Private Beddell was on duty at a listening post when the gas canisters exploded practically on top of him. The force of the explosion knocked down a man beside him, and Beddell was gassed while trying to put a mask on the fallen man before he had put on his own. Private Liton, a telephone operator in the Signal Corps, managed to put his mask on in time after the concussion from the projector burst blew in the window and door of the dugout he was in, but another soldier in the dugout “went wild” with fright. Liton and a lieutenant attempted to restrain the man and mask him, but Liton’s gas mask was torn off in the struggle and he became sick from the gas as a result. 

U.S. Sentry Mans His Post During Gas Attack
Most of the U.S. casualties, however, were men like Corporal Saukey who removed their masks too soon, believing that the gas had dissipated. Saukey was on a patrol during the attack and got his mask on in time, but he took it off after only half an hour and found that the gas in the area was still strong enough to smell. Approximately 225 U.S. soldiers were in the vicinity during the attack and 85 of them, more than one-third, were injured or killed by the gas. 
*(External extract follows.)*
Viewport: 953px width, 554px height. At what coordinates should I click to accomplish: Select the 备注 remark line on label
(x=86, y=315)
As World War I continued and as more new soldiers from the United States continued to arrive at the Western Front, such episodes were unfortunately common in the American Expeditionary Force. Over the course of the First World War, U.S. Army units suffered a proportionately higher percentage of gas casualties in battle than their French, British, and even German counterparts. The American Expeditionary Force sustained over 70,000 chemical warfare casualties, representing nearly 30 percent of the total U.S. casualties in World War I. All the soldiers who were exposed to poison gas on the battlefield, whether injured or not, would long remember the anxiety of their first experience with chemical warfare.
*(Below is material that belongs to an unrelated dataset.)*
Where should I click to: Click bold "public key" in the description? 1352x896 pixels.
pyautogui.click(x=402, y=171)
Dr. Faith is a historian at the U.S. Department of State and the author of "Behind the Gas Mask: The U.S. Chemical Warfare Service in War and Peace". His article was made available through the World War I Centennial Commission. Sentry photo from Steve Miller.


1 comment:

  1. Very interesting article. I think, however, that Dr. Faith must mean the 18th Infantry Regiment of the 1st Division. Interested readers should check out the series of monographs on varous AEF units and their experiences with gas attacks, written by Dr. Rexmond Cochrane. Most of them are available on-line via the Combined Arms Research Library at Fort Leavenworth. Try a web search for CARL Library to get to their "card catalog" or try searching Rexmond Cochrane.